Car dans ce pavé, Elsa Brants revient sur tout un tas d'éléments qui ont forgé sa passion et l'ont amenée vers son métier. Passionnée d'animation japonaise depuis son enfance, la mangaka française nous parle de cette euphorie pour la pop-culture japonaise qui a vite germé en elle, comment elle a guidé l'autrice vers la bande-dessinée, et de quelle manière elle a pu concrétiser son rêve, tout en relatant de nombreuses expériences de jeunesse et de métier. En somme, c'est environ 190 planches d'anecdotes sur son passé, sous forme de sketchs parfois indépendant, que nous offre Elsa Brants.

Les fans de Save Me Pythie y verront déjà un moyen de davantage connaître l'autrice. On sait que celle-ci est particulièrement ouverte et enjouée, il suffit de la côtoyer ne serait-ce que deux minutes sur un salon ou scruter ses réseaux sociaux pour avoir une idée de la sympathie de l'artiste. Mais avec ce one-shot, on assiste à une plongée de manière plus intime dans le vécu d'Elsa Brants, de ses conditions familiales difficiles jusqu'à son parcours scolaire parfois délicat, tout en passant par des expériences diverses et variées pas toujours séduisantes. Pourtant, et c'est là l'une des force de ce pavé autobiographique, tout nous est souvent montré sous l'angle de l'humour. Optimiste éternelle d'après cet ouvrage, Elsa Brants aborde tout un tas de situation avec un admirable recul et ne manque jamais de glisser un petit gag pour donner le sourire, même lorsqu'elle relate des faits graves. Par le pouvoir des dessins animés ne tombe jamais dans le pathos, et constitue alors une lecture totalement feel-good... tout en poussant le lecteur à se questionner en permanence.

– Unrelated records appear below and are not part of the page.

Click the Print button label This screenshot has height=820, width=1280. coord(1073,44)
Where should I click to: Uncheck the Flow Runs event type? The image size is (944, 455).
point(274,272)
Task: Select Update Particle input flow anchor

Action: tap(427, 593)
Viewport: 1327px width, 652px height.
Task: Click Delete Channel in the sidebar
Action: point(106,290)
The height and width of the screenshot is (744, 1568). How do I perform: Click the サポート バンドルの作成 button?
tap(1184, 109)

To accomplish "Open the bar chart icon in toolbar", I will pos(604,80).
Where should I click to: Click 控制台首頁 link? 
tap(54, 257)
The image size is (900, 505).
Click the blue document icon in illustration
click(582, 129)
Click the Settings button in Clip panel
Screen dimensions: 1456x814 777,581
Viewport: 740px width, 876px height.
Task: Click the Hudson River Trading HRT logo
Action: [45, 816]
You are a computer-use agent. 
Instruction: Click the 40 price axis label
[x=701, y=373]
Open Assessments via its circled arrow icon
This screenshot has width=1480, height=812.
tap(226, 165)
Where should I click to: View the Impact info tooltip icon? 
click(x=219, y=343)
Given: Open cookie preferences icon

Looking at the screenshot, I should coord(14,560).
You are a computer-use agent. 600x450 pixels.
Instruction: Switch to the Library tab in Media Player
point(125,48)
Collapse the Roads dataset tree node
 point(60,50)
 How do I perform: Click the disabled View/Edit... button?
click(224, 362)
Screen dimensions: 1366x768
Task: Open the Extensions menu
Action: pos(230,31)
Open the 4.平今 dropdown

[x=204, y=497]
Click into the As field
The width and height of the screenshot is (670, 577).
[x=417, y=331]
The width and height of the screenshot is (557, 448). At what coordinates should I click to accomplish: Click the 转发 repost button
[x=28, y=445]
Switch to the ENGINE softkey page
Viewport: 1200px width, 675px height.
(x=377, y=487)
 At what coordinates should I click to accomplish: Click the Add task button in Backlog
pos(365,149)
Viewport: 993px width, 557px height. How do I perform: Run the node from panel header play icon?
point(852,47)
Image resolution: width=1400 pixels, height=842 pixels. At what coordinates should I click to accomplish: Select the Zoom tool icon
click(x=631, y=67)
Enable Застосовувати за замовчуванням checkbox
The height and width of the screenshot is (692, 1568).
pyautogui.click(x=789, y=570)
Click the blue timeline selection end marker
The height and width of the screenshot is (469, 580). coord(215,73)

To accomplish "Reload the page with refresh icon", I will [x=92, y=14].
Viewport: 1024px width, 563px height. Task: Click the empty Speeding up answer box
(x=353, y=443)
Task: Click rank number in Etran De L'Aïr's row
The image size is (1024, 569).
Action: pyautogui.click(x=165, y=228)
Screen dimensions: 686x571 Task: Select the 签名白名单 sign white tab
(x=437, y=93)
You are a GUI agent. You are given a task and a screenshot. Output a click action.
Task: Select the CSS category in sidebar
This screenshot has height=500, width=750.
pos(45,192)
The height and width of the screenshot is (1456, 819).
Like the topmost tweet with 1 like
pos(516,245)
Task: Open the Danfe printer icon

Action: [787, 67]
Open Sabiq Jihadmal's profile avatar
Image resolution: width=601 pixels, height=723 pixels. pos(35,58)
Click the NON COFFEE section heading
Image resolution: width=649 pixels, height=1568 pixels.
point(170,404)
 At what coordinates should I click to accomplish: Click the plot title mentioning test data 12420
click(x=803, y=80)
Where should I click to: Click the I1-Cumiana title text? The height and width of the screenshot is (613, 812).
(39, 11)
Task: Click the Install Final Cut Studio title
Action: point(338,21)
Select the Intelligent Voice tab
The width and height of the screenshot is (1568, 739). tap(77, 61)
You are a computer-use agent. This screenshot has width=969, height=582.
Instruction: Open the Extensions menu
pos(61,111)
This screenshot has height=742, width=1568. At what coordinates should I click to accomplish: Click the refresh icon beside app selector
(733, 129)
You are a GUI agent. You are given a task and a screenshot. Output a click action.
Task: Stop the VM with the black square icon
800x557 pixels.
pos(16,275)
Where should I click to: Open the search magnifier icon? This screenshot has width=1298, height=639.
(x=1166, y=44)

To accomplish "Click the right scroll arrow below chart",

Car loin c'est un simple journal intime foutoire, le one-shot aborde énormément de thématiques liées au manga et à l'animation japonaise, comme la manière dont ces médiums étaient perçus et le sont actuellement, les réalités du métier d'autrice, l'impacte d'une passion sur le cercle familial... Un programme particulièrement vaste donc, et qui permet au récit de se renouveler sans cesse. Il a aussi une portée éducative, et tout le segment sur le métier d'auteur est un excellent exemple. A l'heure où les artistes derrière la BD cherchent à se faire entendre, Elsa Brants explique clairement les difficultés et enjeux de son métier, sans jamais faire souffrir son récit d'un ton trop militants. Les explications sont claires et objectives, aussi son autobiographie en apprendra beaucoup à ceux qui réfléchissaient au métier d'auteur de BD.

Pour certains, la principale faiblesse de l'ouvrage viendra alors du rythme incessants de sketchs, sans réel sommaire ni chronologie. Car si Elsa Brants part de son enfance pour logiquement arriver sur sa situation actuel d'autrice, il lui arrive de digresser et de revenir sur ses jeunes années par quelques anecdotes. Un défaut qui n'en est pas forcément un tant le rythme et le ton efficace de l'album poussent à une lecture continuent. Ces chroniques de vie sont saisissantes et en ce sens, difficile de stopper sa lecture en route.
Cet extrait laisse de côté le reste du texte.